Stored data.
+===+

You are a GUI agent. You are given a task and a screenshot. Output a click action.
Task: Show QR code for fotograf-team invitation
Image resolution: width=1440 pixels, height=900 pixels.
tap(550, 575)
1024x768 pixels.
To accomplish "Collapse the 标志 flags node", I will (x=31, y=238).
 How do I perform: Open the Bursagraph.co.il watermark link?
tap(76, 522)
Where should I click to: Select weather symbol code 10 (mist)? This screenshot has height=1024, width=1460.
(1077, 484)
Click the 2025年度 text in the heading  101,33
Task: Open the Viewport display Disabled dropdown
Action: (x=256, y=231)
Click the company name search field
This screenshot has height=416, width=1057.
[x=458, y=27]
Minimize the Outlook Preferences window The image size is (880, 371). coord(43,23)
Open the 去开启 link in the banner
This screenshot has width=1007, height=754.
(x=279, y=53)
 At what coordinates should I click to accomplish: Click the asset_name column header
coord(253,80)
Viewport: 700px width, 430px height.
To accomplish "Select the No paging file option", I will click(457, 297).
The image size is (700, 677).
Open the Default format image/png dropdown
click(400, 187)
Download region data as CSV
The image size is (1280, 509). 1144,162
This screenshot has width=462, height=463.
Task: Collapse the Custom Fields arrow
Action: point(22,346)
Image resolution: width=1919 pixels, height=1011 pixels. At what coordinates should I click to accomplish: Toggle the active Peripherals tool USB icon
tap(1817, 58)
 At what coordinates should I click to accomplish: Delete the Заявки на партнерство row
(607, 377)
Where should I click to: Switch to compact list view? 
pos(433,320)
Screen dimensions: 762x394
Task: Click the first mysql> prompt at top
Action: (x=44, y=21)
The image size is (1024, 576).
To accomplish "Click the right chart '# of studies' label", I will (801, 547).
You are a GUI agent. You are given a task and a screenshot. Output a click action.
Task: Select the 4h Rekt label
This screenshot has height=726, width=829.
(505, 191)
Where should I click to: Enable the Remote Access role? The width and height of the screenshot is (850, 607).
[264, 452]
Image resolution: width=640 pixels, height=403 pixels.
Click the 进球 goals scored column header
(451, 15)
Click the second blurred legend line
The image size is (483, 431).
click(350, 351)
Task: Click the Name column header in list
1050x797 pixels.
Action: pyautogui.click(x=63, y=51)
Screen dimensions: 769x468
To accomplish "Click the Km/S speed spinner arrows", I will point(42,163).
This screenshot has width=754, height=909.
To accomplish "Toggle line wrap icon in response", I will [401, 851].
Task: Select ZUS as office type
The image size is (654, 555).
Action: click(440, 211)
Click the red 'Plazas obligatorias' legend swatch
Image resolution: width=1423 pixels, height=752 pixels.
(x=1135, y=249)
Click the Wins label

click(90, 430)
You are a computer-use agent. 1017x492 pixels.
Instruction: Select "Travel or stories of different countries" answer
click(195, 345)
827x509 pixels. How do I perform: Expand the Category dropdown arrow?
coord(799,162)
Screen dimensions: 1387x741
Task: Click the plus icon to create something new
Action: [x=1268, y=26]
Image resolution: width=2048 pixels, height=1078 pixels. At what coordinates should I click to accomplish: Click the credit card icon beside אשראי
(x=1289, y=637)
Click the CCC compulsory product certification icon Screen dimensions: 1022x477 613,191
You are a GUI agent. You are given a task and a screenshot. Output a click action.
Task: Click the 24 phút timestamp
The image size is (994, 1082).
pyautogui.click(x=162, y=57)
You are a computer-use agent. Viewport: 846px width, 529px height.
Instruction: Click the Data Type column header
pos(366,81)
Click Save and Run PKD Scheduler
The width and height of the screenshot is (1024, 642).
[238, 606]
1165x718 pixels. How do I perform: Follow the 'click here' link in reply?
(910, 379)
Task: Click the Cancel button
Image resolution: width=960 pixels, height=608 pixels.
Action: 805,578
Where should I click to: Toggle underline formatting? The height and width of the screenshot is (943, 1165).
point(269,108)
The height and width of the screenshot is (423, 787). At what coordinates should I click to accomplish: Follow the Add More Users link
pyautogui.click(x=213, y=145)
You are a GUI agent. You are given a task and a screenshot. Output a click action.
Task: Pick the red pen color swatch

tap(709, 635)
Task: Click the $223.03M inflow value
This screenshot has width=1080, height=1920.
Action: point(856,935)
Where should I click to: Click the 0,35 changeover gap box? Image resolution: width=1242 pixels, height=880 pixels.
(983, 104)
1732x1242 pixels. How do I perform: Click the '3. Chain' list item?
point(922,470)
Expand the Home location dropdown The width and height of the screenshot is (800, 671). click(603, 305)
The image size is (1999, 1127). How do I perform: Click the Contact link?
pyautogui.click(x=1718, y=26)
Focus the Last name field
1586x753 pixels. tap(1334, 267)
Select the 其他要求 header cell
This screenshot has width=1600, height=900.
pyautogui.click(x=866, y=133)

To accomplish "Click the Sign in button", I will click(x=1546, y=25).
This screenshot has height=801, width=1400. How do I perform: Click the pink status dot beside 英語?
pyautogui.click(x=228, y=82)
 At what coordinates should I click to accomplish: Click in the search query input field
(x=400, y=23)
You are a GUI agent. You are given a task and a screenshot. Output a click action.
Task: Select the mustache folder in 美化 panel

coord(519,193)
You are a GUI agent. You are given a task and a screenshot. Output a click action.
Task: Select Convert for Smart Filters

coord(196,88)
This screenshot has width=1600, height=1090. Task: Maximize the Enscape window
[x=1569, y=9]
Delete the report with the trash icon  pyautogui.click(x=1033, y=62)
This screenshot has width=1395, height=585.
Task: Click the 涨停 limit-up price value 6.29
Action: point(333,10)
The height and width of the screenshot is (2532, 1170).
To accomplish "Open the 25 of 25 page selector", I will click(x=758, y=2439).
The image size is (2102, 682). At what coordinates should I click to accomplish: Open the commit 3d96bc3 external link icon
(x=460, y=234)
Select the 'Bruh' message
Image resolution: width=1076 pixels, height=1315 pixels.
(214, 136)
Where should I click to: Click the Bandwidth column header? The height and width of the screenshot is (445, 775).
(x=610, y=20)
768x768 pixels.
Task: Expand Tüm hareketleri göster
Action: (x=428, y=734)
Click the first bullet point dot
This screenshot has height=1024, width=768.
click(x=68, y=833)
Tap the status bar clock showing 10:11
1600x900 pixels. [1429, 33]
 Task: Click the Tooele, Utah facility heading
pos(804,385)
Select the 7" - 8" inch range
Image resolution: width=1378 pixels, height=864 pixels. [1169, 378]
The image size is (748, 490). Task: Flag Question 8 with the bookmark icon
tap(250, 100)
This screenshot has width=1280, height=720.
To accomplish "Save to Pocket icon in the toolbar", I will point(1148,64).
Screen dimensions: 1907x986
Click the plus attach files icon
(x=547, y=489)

+===+

About this task. Copy the entries above exactly, leaving none out.

Exercise result.
You are a GUI agent. You are given a task and a screenshot. Output a click action.
Task: Show QR code for fotograf-team invitation
Image resolution: width=1440 pixels, height=900 pixels.
tap(550, 575)
1024x768 pixels.
To accomplish "Collapse the 标志 flags node", I will (x=31, y=238).
 How do I perform: Open the Bursagraph.co.il watermark link?
tap(76, 522)
Where should I click to: Select weather symbol code 10 (mist)? This screenshot has height=1024, width=1460.
(1077, 484)
Click the 2025年度 text in the heading  101,33
Task: Open the Viewport display Disabled dropdown
Action: (x=256, y=231)
Click the company name search field
This screenshot has height=416, width=1057.
[x=458, y=27]
Minimize the Outlook Preferences window The image size is (880, 371). coord(43,23)
Open the 去开启 link in the banner
This screenshot has width=1007, height=754.
(x=279, y=53)
 At what coordinates should I click to accomplish: Click the asset_name column header
coord(253,80)
Viewport: 700px width, 430px height.
To accomplish "Select the No paging file option", I will click(457, 297).
The image size is (700, 677).
Open the Default format image/png dropdown
click(400, 187)
Download region data as CSV
The image size is (1280, 509). 1144,162
This screenshot has width=462, height=463.
Task: Collapse the Custom Fields arrow
Action: point(22,346)
Image resolution: width=1919 pixels, height=1011 pixels. At what coordinates should I click to accomplish: Toggle the active Peripherals tool USB icon
tap(1817, 58)
 At what coordinates should I click to accomplish: Delete the Заявки на партнерство row
(607, 377)
Where should I click to: Switch to compact list view? 
pos(433,320)
Screen dimensions: 762x394
Task: Click the first mysql> prompt at top
Action: (x=44, y=21)
The image size is (1024, 576).
To accomplish "Click the right chart '# of studies' label", I will (801, 547).
You are a GUI agent. You are given a task and a screenshot. Output a click action.
Task: Select the 4h Rekt label
This screenshot has height=726, width=829.
(505, 191)
Where should I click to: Enable the Remote Access role? The width and height of the screenshot is (850, 607).
[264, 452]
Image resolution: width=640 pixels, height=403 pixels.
Click the 进球 goals scored column header
(451, 15)
Click the second blurred legend line
The image size is (483, 431).
click(350, 351)
Task: Click the Name column header in list
1050x797 pixels.
Action: pyautogui.click(x=63, y=51)
Screen dimensions: 769x468
To accomplish "Click the Km/S speed spinner arrows", I will point(42,163).
This screenshot has width=754, height=909.
To accomplish "Toggle line wrap icon in response", I will [401, 851].
Task: Select ZUS as office type
The image size is (654, 555).
Action: click(440, 211)
Click the red 'Plazas obligatorias' legend swatch
Image resolution: width=1423 pixels, height=752 pixels.
(x=1135, y=249)
Click the Wins label

click(90, 430)
You are a computer-use agent. 1017x492 pixels.
Instruction: Select "Travel or stories of different countries" answer
click(195, 345)
827x509 pixels. How do I perform: Expand the Category dropdown arrow?
coord(799,162)
Screen dimensions: 1387x741
Task: Click the plus icon to create something new
Action: [x=1268, y=26]
Image resolution: width=2048 pixels, height=1078 pixels. At what coordinates should I click to accomplish: Click the credit card icon beside אשראי
(x=1289, y=637)
Click the CCC compulsory product certification icon Screen dimensions: 1022x477 613,191
You are a GUI agent. You are given a task and a screenshot. Output a click action.
Task: Click the 24 phút timestamp
The image size is (994, 1082).
pyautogui.click(x=162, y=57)
You are a computer-use agent. Viewport: 846px width, 529px height.
Instruction: Click the Data Type column header
pos(366,81)
Click Save and Run PKD Scheduler
The width and height of the screenshot is (1024, 642).
[238, 606]
1165x718 pixels. How do I perform: Follow the 'click here' link in reply?
(910, 379)
Task: Click the Cancel button
Image resolution: width=960 pixels, height=608 pixels.
Action: 805,578
Where should I click to: Toggle underline formatting? The height and width of the screenshot is (943, 1165).
point(269,108)
The height and width of the screenshot is (423, 787). At what coordinates should I click to accomplish: Follow the Add More Users link
pyautogui.click(x=213, y=145)
You are a GUI agent. You are given a task and a screenshot. Output a click action.
Task: Pick the red pen color swatch

tap(709, 635)
Task: Click the $223.03M inflow value
This screenshot has width=1080, height=1920.
Action: point(856,935)
Where should I click to: Click the 0,35 changeover gap box? Image resolution: width=1242 pixels, height=880 pixels.
(983, 104)
1732x1242 pixels. How do I perform: Click the '3. Chain' list item?
point(922,470)
Expand the Home location dropdown The width and height of the screenshot is (800, 671). click(603, 305)
The image size is (1999, 1127). How do I perform: Click the Contact link?
pyautogui.click(x=1718, y=26)
Focus the Last name field
1586x753 pixels. tap(1334, 267)
Select the 其他要求 header cell
This screenshot has width=1600, height=900.
pyautogui.click(x=866, y=133)

To accomplish "Click the Sign in button", I will click(x=1546, y=25).
This screenshot has height=801, width=1400. How do I perform: Click the pink status dot beside 英語?
pyautogui.click(x=228, y=82)
 At what coordinates should I click to accomplish: Click in the search query input field
(x=400, y=23)
You are a GUI agent. You are given a task and a screenshot. Output a click action.
Task: Select the mustache folder in 美化 panel

coord(519,193)
You are a GUI agent. You are given a task and a screenshot. Output a click action.
Task: Select Convert for Smart Filters

coord(196,88)
This screenshot has width=1600, height=1090. Task: Maximize the Enscape window
[x=1569, y=9]
Delete the report with the trash icon  pyautogui.click(x=1033, y=62)
This screenshot has width=1395, height=585.
Task: Click the 涨停 limit-up price value 6.29
Action: point(333,10)
The height and width of the screenshot is (2532, 1170).
To accomplish "Open the 25 of 25 page selector", I will click(x=758, y=2439).
The image size is (2102, 682). At what coordinates should I click to accomplish: Open the commit 3d96bc3 external link icon
(x=460, y=234)
Select the 'Bruh' message
Image resolution: width=1076 pixels, height=1315 pixels.
(214, 136)
Where should I click to: Click the Bandwidth column header? The height and width of the screenshot is (445, 775).
(x=610, y=20)
768x768 pixels.
Task: Expand Tüm hareketleri göster
Action: (x=428, y=734)
Click the first bullet point dot
This screenshot has height=1024, width=768.
click(x=68, y=833)
Tap the status bar clock showing 10:11
1600x900 pixels. [1429, 33]
 Task: Click the Tooele, Utah facility heading
pos(804,385)
Select the 7" - 8" inch range
Image resolution: width=1378 pixels, height=864 pixels. [1169, 378]
The image size is (748, 490). Task: Flag Question 8 with the bookmark icon
tap(250, 100)
This screenshot has width=1280, height=720.
To accomplish "Save to Pocket icon in the toolbar", I will point(1148,64).
Screen dimensions: 1907x986
Click the plus attach files icon
(x=547, y=489)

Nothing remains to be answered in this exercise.